Here's an unusual release in a lot of ways. The most obvious is that I don't believe it's actually the album it looks like, with its ten tracks that take up over fifty minutes between them. It's labelled a "10-song EP" and "a little preview", presumably because this isn't the entire rock opera that Aldo Nova has been working on for a decade and a half. It looks like the entire thing may span 25 tracks and the rest will see release in the future, but some of it is so clearly musical theatre that it feels like it ought to be staged. Songs like King of Deceit and On the Way to the Psycho Ward seem to be missing something when we only hear them. Maybe music videos will fill that gap. There's one for King of Deceit already.
The King of Deceit, by the way, is a character in this rock opera. He's M. F. Stophalis, the CEO of an international conglomerate called the Daedalus Organization. Our hero, Eddie Gage, signs with them and, of course, later realises that he's signed away more than he thinks he has. As the title suggests, the entire release is a concept album that presumably covers his battles to reclaim his own talent, music and self. It's a timeless story, one told many times but one that's always worth telling again.

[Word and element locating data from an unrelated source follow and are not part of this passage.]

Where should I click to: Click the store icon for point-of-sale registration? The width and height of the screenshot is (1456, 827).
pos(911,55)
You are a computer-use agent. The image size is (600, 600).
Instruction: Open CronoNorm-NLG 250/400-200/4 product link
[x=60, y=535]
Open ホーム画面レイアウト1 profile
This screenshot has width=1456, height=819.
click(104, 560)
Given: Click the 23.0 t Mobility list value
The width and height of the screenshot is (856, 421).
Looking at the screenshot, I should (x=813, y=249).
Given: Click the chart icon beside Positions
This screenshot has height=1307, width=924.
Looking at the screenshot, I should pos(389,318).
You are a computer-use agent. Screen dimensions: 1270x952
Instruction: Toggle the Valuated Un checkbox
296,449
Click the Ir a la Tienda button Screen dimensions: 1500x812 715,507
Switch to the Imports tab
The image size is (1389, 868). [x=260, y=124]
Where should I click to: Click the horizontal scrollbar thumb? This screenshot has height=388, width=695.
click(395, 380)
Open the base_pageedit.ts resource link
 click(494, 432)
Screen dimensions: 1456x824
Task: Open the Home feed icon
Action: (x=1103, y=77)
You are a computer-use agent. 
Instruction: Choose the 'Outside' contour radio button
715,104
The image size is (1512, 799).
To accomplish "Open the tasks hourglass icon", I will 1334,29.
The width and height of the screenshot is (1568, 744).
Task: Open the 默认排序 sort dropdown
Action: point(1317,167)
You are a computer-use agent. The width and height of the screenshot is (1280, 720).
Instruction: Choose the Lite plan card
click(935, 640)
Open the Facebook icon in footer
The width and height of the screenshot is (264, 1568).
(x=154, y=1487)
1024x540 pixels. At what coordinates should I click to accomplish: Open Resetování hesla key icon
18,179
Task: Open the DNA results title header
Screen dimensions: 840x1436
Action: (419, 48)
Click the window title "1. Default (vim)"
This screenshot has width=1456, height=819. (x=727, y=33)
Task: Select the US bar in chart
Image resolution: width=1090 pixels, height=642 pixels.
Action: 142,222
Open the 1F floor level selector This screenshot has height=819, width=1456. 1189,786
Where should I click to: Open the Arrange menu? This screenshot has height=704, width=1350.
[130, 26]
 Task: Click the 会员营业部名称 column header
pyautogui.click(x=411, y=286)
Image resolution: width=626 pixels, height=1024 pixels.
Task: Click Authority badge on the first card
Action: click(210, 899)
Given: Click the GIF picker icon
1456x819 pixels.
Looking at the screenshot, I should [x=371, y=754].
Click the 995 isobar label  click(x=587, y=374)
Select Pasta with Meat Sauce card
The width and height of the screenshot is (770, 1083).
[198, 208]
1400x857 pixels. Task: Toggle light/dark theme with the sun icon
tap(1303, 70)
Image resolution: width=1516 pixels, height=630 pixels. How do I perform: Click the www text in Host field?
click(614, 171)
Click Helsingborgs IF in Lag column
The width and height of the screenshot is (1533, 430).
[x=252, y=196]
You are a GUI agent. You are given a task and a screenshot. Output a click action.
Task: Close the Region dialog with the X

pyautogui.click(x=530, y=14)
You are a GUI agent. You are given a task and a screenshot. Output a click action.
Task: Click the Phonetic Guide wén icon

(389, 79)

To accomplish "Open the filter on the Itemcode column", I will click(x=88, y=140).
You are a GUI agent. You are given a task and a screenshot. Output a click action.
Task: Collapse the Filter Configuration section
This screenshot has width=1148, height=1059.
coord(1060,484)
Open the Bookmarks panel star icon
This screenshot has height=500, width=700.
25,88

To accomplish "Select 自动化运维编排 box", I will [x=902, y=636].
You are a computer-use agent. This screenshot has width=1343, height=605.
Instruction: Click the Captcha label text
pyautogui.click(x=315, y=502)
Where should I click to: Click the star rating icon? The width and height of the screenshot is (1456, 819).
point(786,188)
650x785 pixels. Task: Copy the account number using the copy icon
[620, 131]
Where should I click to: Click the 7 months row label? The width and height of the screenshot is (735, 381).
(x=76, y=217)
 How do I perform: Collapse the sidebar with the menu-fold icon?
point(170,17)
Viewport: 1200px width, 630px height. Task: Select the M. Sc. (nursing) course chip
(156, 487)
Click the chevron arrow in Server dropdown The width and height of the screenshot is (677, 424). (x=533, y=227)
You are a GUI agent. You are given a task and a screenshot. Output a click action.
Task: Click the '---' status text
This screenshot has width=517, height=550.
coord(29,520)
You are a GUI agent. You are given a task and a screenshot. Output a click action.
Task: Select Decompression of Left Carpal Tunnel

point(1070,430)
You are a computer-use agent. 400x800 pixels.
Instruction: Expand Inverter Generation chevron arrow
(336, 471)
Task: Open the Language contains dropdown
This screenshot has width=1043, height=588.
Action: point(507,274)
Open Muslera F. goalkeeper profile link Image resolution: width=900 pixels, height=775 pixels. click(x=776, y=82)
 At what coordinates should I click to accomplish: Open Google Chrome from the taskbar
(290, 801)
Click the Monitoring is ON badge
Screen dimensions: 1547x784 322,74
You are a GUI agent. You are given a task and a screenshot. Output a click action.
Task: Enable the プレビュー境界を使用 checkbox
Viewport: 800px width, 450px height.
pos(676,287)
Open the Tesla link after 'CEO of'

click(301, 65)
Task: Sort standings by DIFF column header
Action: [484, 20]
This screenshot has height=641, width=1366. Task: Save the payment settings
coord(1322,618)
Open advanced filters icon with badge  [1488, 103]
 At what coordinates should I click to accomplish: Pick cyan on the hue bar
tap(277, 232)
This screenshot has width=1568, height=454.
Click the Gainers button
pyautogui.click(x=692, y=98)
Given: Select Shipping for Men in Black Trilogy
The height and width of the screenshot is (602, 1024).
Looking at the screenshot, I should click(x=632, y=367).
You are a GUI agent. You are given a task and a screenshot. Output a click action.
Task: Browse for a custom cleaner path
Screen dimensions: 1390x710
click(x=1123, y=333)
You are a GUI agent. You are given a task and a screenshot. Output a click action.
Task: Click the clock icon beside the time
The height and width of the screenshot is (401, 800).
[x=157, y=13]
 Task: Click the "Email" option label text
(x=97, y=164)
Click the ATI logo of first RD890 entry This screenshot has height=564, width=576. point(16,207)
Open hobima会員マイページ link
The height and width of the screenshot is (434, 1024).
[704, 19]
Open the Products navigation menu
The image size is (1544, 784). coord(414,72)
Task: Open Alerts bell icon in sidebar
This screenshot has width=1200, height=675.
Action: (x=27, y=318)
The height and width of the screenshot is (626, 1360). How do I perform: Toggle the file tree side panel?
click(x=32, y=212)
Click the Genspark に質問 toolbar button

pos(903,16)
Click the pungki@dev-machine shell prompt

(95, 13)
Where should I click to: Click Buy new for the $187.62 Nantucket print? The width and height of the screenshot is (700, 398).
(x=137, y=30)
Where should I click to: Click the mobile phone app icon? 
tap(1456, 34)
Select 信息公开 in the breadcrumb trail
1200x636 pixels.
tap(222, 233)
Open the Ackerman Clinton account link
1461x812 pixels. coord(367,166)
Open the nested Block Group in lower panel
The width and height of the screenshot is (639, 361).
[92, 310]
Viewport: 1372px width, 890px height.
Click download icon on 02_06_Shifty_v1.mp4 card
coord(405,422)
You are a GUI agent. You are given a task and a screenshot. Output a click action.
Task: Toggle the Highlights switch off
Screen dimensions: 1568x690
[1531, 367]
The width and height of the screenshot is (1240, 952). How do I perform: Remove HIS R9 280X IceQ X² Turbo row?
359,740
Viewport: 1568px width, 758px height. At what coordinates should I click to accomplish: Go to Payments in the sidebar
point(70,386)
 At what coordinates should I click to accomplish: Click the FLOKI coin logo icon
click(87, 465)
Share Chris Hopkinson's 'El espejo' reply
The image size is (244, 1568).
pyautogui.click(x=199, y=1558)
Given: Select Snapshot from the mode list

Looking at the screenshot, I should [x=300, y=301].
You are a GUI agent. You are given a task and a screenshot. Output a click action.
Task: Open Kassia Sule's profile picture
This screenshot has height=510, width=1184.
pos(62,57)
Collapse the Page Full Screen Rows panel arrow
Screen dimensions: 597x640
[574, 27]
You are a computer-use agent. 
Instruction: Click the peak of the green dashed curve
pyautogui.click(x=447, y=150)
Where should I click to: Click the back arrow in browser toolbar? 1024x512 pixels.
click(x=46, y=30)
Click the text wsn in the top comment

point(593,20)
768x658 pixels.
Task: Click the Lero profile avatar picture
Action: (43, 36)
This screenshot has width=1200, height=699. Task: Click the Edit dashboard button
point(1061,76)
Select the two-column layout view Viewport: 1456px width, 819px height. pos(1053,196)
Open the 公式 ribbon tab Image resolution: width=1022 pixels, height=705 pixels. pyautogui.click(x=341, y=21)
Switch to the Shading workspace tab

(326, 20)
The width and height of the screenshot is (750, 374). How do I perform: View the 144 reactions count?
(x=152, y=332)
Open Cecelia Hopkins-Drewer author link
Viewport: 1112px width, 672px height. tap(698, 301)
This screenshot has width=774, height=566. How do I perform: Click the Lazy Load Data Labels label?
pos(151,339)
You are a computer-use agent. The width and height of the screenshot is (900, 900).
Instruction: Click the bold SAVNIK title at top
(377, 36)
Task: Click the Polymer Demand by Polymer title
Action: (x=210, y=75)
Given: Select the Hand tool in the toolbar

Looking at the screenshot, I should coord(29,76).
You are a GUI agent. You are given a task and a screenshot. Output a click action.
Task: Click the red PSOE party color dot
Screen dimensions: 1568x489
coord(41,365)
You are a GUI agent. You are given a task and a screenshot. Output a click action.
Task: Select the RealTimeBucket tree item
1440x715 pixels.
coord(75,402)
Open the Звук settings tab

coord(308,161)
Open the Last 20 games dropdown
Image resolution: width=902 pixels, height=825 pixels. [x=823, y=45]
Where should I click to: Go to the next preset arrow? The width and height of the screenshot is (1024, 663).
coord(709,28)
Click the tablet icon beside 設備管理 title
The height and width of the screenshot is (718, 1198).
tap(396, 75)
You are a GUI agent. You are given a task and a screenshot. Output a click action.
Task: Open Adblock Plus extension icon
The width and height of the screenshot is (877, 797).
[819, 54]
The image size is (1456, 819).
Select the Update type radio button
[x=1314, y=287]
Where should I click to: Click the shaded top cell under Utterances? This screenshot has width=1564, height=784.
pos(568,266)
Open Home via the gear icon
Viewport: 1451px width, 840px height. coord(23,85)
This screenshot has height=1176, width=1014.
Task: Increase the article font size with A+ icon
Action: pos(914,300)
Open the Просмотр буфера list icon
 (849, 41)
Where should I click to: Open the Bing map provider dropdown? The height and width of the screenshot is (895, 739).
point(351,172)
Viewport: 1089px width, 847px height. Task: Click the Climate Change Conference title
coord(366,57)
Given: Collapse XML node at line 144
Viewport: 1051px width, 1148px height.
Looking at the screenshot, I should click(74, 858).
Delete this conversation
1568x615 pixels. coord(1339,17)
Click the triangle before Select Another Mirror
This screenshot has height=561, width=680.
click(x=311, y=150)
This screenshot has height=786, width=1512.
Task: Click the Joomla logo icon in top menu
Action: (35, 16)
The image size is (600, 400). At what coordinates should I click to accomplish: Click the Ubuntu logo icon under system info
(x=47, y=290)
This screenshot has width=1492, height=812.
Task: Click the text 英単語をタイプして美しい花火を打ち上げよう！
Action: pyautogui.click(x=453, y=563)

Another reason is that Nova hasn't really been putting out other material while he's written this project, perhaps because the core idea of a talented musician disillusioned by the music industry he works in is acutely autobiographical. If you don't know the name, Nova made the big time with his self-titled debut in 1982, which went double platinum and spawned a top thirty single, Fantasy. A couple of further albums did well but not as well and he's hardly been prolific as a solo artist in the years since, with his most recent album of original music being Nova's Dream from 1997. That makes this a comeback release, I guess.
Instead he shifted into writing for other people, his clients including Blue Öyster Cult and Jon Bon Jovi but also a whole bunch who record in non-rock genres, such as Celine Dion, Faith Hill and Clay Aiken. Maybe that's why this album, which is primarily a hard rock album, shifts into other genres at points, most obviously on Say a Little Prayer, the epic of the album, which is a power ballad with its verses rapped. I'm really interested in what the forthcoming second half of this album is going to sound like and especially the various songs that didn't make it. Apparently those 25 tracks are what was left after Nova whittled down the 142 that he wrote over a nine year period.
Don't let me lead you astray. This is fundamentally hard rock, told with the usual instrumentation that you'll expect, fairly comparable to his eighties style but a little more mature and benefitting from 21st century production values. It's just not all it is. Hey Ladi Dadi kicks off the album as if its electronica, all characterful keyboards and what sound like electronic beats, but then it kicks into hard rock gear with the King of Deceit persuading Eddie Gage to sign his soul away. It gets jazzy in the middle and hints at that future rap, but then it's guitar solo time and Nova can still sear.
At the other end of the album, Les Anges is almost a new age instrumental until Nova hauls out a guitar two thirds of the way through. In between there's quite the variety spun out of a hard rock base. Free Your Mind is funky. Follow the Road is singer/songwriter for quite a while. On the Way to the Psycho Ward is often peaceful and even calming, but it also features the heaviest and most blistering guitarwork. Burn Like the Sun is another power ballad that finds a glam metal vibe at a few points. The Bitch in Black struts in the Stones tradition but a little heavier. When All is Said Done nods towards AC/DC but with modern manipulation done analogue, I think. There's a lot here.
And, of course, there's a lot more to come, which is a point that never quite goes away. This sounds good, but I think I avoided paying too much attention to the lyrics because the whole story isn't on this album. If you're one of those people happy to watch each episode of a TV show when it drops, you're probably OK with this, but I'm not. I wait until it's all available until I binge it. Sometimes I even wait until a trilogy of movies is out before starting in on it, especially when it's told linearly. So this is half of an album to me, with the other half due sometime down the road. It's good stuff on its own, as individual songs, but I can't really judge the rock opera until I've heard the rest of it.